After crossing back into Wyoming I take I-80 east and into Nebraska, ticking another state off the bingo card.  Once you're away from the mountains it's all ever so gently downhill as far as the Missouri, about five hundred miles away.  Rolling grassland, mostly, with the occasional intrusion of sets of bluffs.  These are like miniature versions of some of the rock formations found in Utah and Arizona, mad all the more incongruous for sprouting from the flat prairie for no readily apparent reason.

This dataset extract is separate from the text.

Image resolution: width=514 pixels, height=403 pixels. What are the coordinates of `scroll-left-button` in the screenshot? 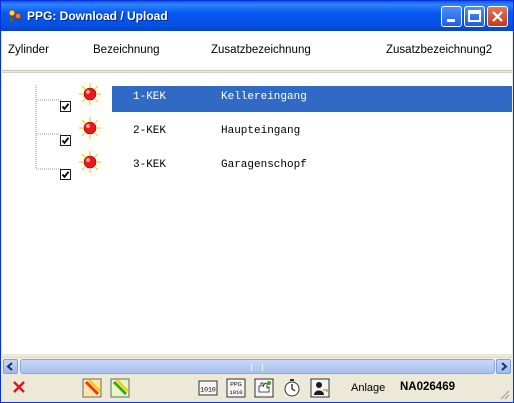 It's located at (10, 366).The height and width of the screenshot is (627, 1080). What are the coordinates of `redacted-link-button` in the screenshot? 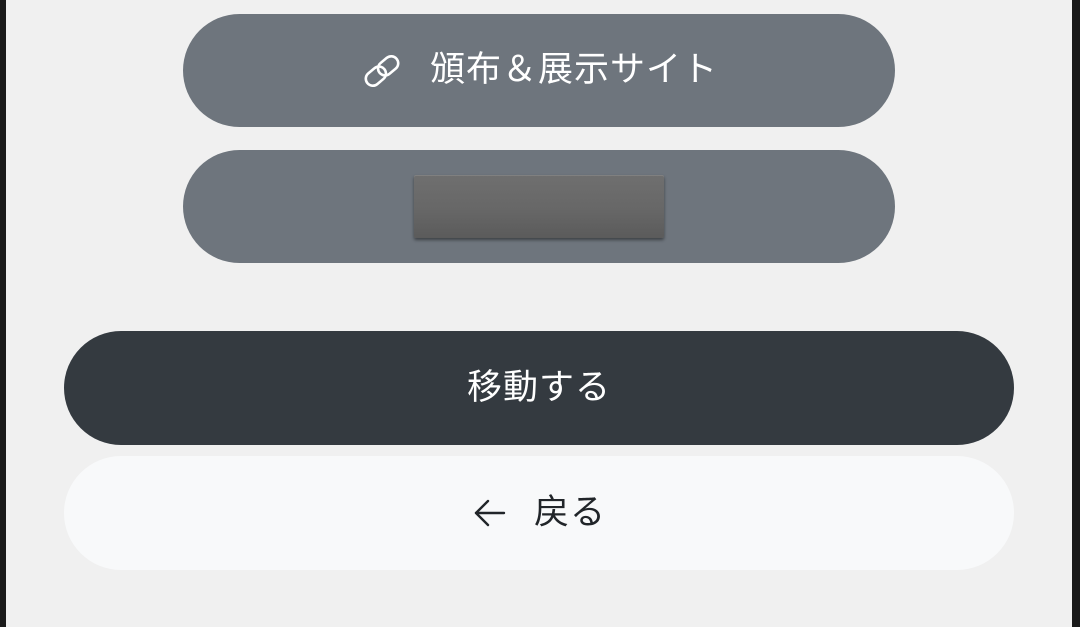 It's located at (539, 206).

I turn off the freeway onto NE-71 at Kimball.  There is a problem.  NE-71 is closed somewhere north of the town.  There is a diversion, but it takes me three attempts to find it - they have built a new road by-passing the town which even Emily the TwatNav doesn't know about.  Once she's got her bearings everything is right with the world zoom zoom along a deserted dual carriageway at 75 mph.  Until I run into more road works.  Each side is down to one lane as they are resurfacing it.  Still, nothing to worry about.  I am cruising down a hill at 60 mph with my lights on, when out of the west came a twat.  "Surely," I muttered, "with nothing visible behind me for miles, the driver of that forty-ton truck cannot be so much of a twat that he would pull out into my path at a walking pace?"

He was.  To add insult to injury, he was only going about a mile before turning off again.  The twat.  Finally into Scottsbluff.  I had made a reservation here this morning and with hindsight rather wish I hadn't.  Only about half the power outlets work and although there is a nice standard lamp next to the sofa, which would be ideal for reading by, the lead is too short to reach any of the sockets.  I smell twattery.  Had my credit card not already been debited, I'd have told them to shove it and looked elsewhere.  Also the ice machine on this floor doesn't work.

So if you hear of someone running amok at Mount Rushmore tomorrow, it's probably me.  Gagh!  Still, at least Project 10,000 has been completed successfully.  I shall have to think of another theme for 2012...
Moon, America, Wednesday (10:20 this morning)

1 comment:

  1. I am about to board my flight. I would say our planes might pass each other but I think you are still busy being annoyed by many axled road hogs. Toodles!